**EXERCISE OBJECTIVE**
Reproduce these lines word for word, starting at the line that contains "Open the retweet options icon" and ending after the line that contains "pyautogui.click(x=220, y=820)".

**Element and text location data**
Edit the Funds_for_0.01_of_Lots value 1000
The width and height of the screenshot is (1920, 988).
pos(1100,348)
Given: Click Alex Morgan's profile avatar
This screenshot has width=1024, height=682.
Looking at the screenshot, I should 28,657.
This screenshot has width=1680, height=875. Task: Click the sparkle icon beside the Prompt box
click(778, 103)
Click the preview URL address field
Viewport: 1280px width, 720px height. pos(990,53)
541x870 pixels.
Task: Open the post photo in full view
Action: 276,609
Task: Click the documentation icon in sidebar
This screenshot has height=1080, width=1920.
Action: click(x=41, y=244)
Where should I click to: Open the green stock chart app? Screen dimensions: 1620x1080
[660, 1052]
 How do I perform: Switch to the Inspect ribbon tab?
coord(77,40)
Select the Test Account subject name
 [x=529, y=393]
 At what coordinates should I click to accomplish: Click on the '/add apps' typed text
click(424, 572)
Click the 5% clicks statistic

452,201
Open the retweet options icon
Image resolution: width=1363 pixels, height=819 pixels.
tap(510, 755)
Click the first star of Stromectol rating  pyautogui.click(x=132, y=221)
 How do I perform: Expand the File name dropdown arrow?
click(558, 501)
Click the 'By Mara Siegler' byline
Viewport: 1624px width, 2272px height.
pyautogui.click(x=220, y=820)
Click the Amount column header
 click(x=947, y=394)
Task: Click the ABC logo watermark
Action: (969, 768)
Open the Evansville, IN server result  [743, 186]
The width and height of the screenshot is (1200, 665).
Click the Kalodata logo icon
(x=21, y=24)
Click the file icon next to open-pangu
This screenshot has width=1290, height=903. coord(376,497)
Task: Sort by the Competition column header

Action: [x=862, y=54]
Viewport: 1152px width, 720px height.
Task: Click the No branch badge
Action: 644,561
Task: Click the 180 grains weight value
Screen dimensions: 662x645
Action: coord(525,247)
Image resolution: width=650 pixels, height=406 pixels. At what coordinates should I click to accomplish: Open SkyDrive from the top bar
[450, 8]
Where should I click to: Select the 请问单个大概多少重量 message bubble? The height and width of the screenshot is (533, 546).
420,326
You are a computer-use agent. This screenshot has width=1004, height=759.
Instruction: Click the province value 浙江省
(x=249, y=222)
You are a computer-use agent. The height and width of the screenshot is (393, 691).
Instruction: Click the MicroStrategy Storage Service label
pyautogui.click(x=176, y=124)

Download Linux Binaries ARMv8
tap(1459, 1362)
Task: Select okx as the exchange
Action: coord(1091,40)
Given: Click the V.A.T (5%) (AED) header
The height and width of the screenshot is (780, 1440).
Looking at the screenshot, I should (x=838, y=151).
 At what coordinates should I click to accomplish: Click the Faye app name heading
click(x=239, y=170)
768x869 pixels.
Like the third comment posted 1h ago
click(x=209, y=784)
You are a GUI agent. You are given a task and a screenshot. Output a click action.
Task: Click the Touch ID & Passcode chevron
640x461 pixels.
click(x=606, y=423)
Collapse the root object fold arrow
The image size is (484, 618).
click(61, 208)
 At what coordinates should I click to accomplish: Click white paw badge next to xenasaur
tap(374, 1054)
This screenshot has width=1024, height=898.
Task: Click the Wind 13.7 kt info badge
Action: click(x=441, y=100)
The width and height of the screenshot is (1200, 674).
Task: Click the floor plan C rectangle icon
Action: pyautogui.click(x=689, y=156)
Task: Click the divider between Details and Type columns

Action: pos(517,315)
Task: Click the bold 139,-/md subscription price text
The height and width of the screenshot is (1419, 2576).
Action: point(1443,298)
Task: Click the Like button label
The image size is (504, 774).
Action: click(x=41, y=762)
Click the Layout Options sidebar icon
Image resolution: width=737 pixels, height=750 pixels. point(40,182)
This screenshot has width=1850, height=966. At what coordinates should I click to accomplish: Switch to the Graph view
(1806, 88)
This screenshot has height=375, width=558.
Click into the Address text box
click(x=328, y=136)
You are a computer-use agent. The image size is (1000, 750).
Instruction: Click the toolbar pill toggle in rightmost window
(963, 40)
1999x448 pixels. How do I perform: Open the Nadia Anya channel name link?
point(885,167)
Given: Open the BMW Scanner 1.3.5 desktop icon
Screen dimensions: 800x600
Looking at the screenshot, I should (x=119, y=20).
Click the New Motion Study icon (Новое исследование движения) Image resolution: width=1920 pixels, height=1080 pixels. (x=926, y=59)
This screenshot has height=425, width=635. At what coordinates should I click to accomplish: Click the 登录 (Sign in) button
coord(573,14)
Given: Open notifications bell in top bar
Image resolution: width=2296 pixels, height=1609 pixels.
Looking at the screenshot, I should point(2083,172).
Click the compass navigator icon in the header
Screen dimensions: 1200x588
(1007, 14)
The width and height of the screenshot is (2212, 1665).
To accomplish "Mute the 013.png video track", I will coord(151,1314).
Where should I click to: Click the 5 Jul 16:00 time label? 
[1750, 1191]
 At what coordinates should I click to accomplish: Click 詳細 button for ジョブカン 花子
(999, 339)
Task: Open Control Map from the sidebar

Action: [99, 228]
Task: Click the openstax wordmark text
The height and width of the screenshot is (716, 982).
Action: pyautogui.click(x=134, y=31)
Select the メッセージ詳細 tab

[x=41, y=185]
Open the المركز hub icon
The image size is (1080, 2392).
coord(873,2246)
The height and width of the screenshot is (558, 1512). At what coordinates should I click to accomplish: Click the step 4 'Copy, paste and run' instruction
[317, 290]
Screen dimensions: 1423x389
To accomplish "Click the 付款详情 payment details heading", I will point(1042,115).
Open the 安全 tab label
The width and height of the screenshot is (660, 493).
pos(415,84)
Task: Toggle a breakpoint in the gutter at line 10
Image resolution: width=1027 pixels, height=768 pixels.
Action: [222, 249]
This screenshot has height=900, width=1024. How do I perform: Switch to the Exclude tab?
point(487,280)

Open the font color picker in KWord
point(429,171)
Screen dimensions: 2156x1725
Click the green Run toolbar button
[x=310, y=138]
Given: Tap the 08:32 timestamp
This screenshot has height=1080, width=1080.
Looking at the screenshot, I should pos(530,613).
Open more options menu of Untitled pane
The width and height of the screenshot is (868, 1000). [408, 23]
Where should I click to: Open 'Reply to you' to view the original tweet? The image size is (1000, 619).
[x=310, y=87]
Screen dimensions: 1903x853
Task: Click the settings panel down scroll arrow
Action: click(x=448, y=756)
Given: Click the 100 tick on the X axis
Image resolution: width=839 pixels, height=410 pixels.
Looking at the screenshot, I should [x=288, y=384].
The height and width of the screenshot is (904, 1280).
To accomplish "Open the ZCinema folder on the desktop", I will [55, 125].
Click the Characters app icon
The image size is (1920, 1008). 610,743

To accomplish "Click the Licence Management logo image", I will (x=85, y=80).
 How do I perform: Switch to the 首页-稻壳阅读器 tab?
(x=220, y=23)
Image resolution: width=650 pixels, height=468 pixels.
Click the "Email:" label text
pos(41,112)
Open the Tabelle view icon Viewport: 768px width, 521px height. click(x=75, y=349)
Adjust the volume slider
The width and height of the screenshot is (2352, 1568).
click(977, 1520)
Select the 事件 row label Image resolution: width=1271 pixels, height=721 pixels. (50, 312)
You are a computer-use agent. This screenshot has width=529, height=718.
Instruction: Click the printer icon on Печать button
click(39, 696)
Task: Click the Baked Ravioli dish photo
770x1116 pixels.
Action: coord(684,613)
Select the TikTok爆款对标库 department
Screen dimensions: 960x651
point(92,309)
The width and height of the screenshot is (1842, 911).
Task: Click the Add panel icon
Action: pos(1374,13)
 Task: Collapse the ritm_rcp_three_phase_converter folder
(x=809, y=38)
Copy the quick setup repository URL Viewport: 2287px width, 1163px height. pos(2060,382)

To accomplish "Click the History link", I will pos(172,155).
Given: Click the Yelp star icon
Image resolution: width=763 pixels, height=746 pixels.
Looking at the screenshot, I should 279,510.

**EXERCISE RESULT**
Open the retweet options icon
Image resolution: width=1363 pixels, height=819 pixels.
tap(510, 755)
Click the first star of Stromectol rating  pyautogui.click(x=132, y=221)
 How do I perform: Expand the File name dropdown arrow?
click(558, 501)
Click the 'By Mara Siegler' byline
Viewport: 1624px width, 2272px height.
pyautogui.click(x=220, y=820)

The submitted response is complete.